Tapping the irrigation potential in Africa
Throughout the entire African continent, only about 13 million hectares of arable land is under irrigation today, which is equal to six per cent of the total cultivated area (compared to 37 per cent in Asia and 14 per cent in Latin America). Of this, more than two-thirds is concentrated in Egypt, Madagascar, Morocco, South Africa and Sudan. Looking at sub-Saharan Africa (SSA), only 3.5 per cent of the area cultivated is equipped for irrigation. According to the UN Food and Agriculture Organization’s (FAO) projections up to 2030, the irrigable area can be substantially expanded. In Zambia, for instance, only about 10 per cent of the economically irrigable potential is under irrigation, which is around 155,000 hectares. Mozambique’s potential is estimated at 3 million hectares only 120,000 of which is already connected to water infrastructure, while only 62,000 is in use. Note that all estimations of actual and particularly potential irrigation areas in SSA are subject to large data uncertainties.

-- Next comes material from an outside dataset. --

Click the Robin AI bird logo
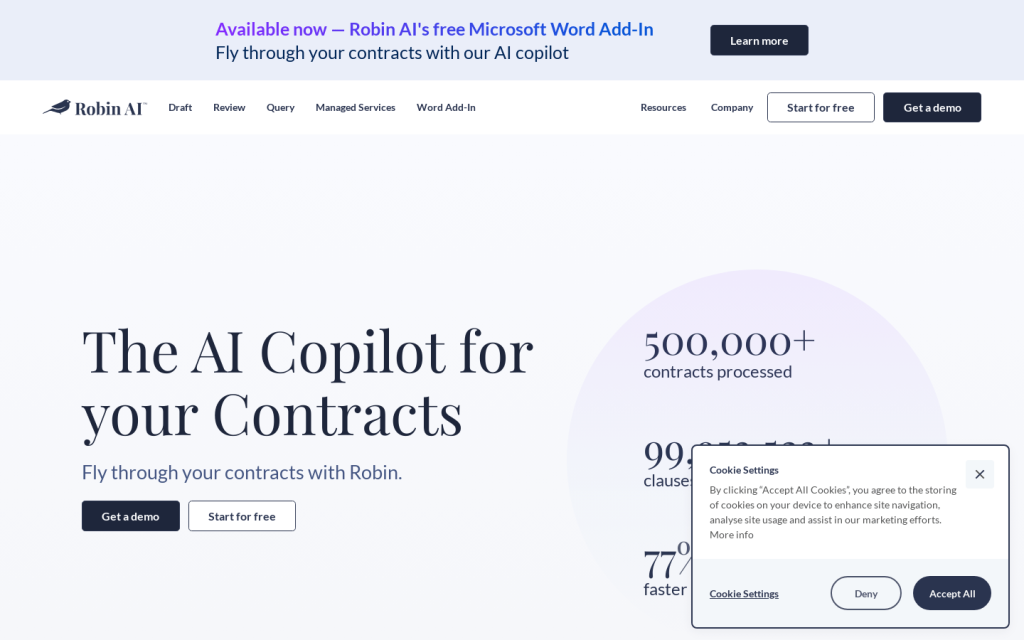tap(94, 107)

However, switching to irrigation requires not only costly investments in water storage and irrigation infrastructure, but also technical expertise and funds for network maintenance and effective water payment schemes. In addition, water alone is not enough to reap the full benefits of these efforts, which call for additional investments and the use of (organic and chemical) fertiliser, new varieties and crops, and new value chains for inputs and outputs.
According to the Alliance for a Green Revolution in Africa, in SSA, about 70 per cent of the population are smallholder farmers who are not well equipped to meet these requirements. Additionally, constrained public budgets and the lack of human resources in agriculture and water administrations limit public sector support to smallholders. This situation has resulted in under-investments in irrigation since the 1990s, and there is no indication of substantial improvements in the coming years. How then can irrigation be expanded, and which role can private sector funding play? And will smallholders benefit from these investments?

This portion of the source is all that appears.